▶ **Available data**:
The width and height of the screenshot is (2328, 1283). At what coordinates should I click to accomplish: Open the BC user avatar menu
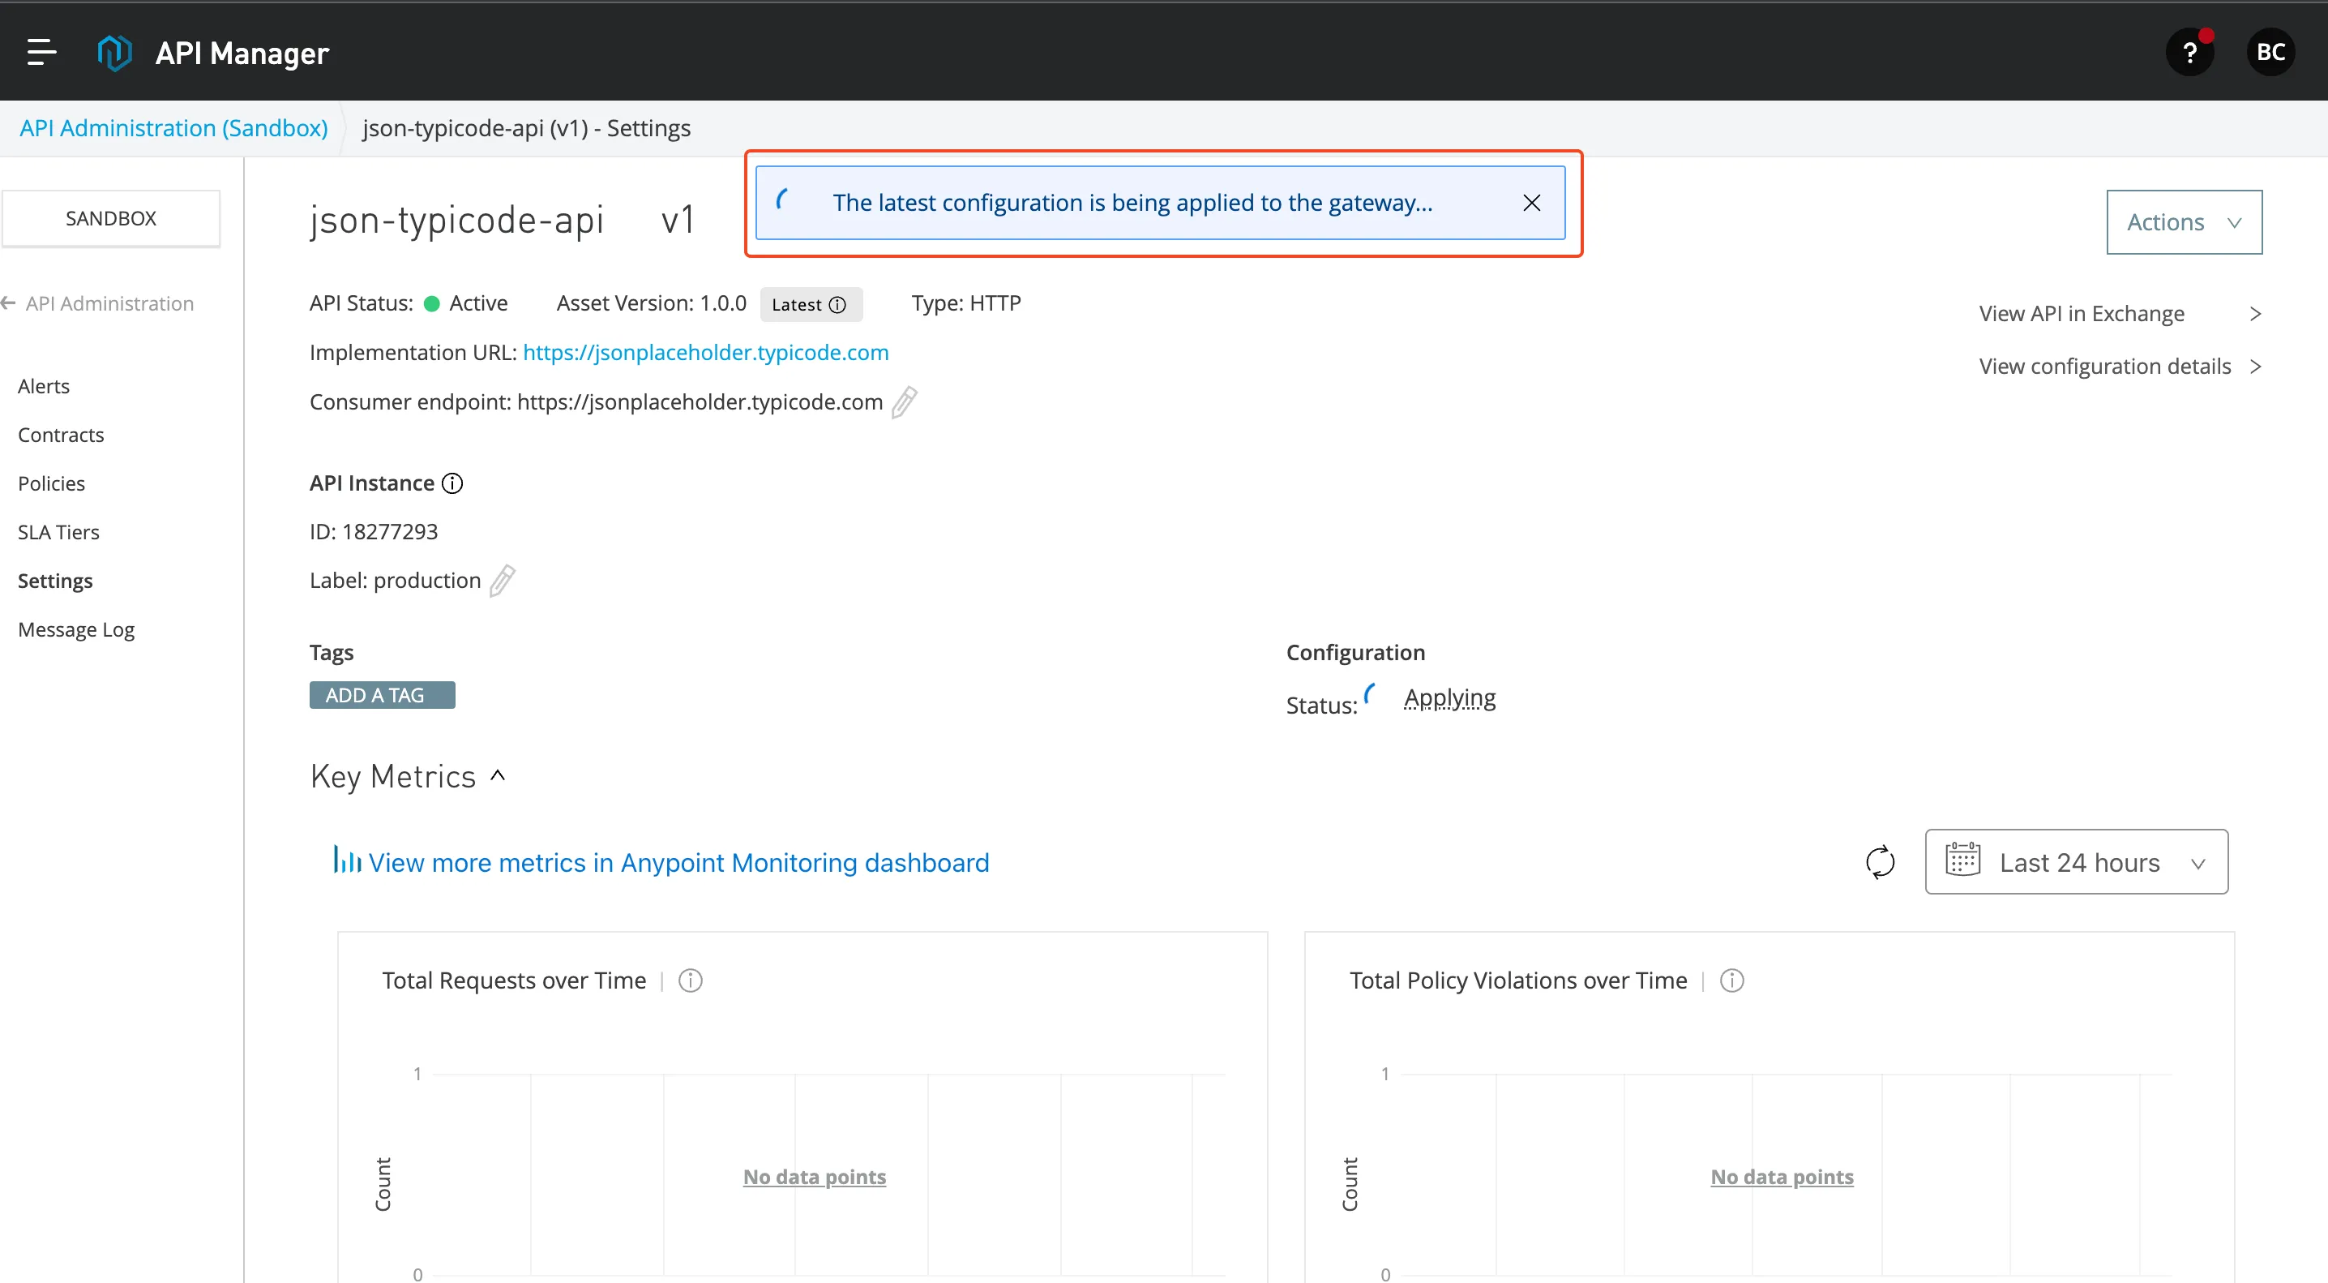click(x=2270, y=52)
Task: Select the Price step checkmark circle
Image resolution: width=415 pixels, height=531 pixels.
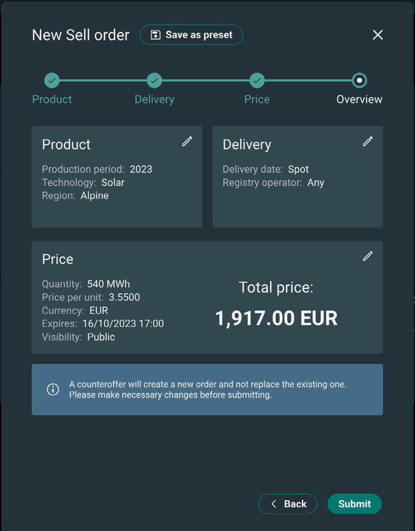Action: point(257,80)
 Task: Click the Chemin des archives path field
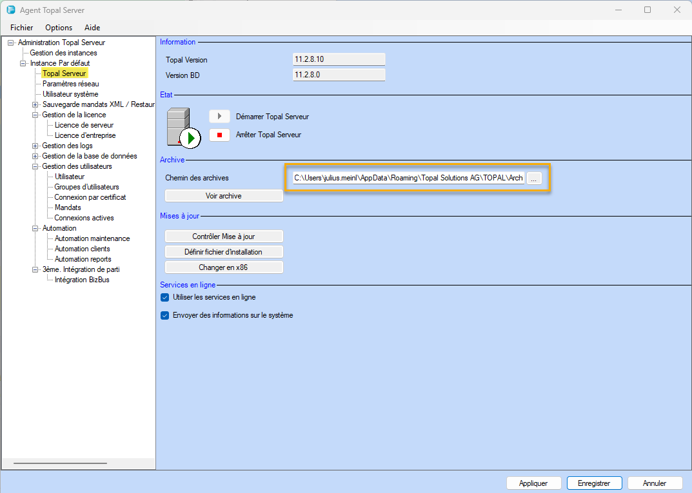click(408, 179)
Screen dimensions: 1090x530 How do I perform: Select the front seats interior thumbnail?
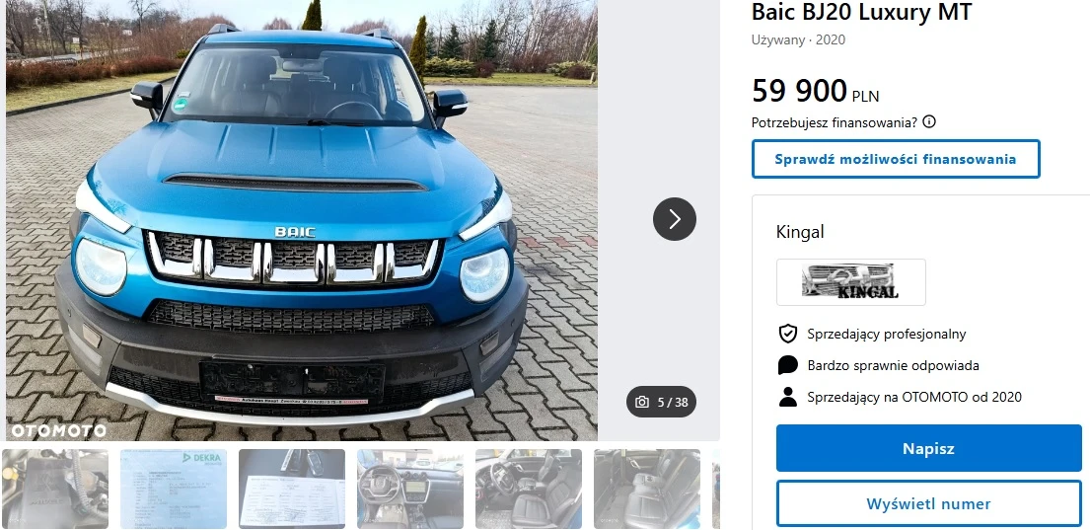click(529, 489)
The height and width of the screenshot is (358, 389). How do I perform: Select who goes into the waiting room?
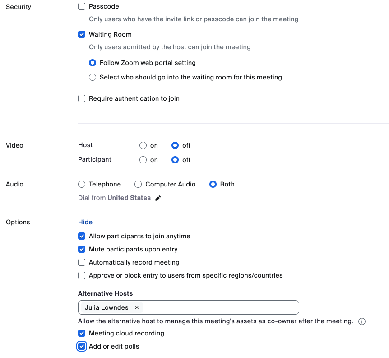[93, 77]

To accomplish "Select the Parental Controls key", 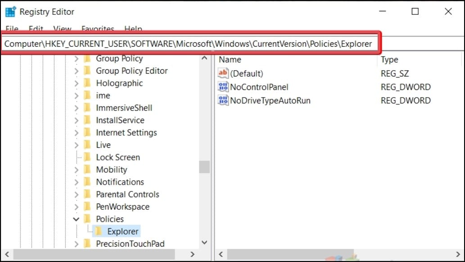I will pos(127,194).
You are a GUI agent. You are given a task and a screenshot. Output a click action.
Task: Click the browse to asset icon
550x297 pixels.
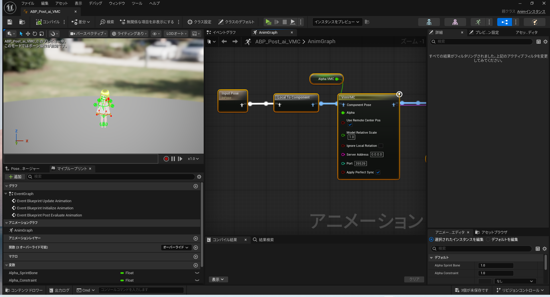coord(22,22)
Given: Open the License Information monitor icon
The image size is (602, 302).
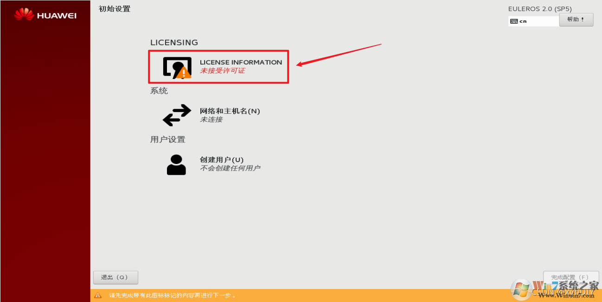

▶ **What you will do**: Write only the number of lines in the records that contain the string "icon".

▶ **Written solution**: 2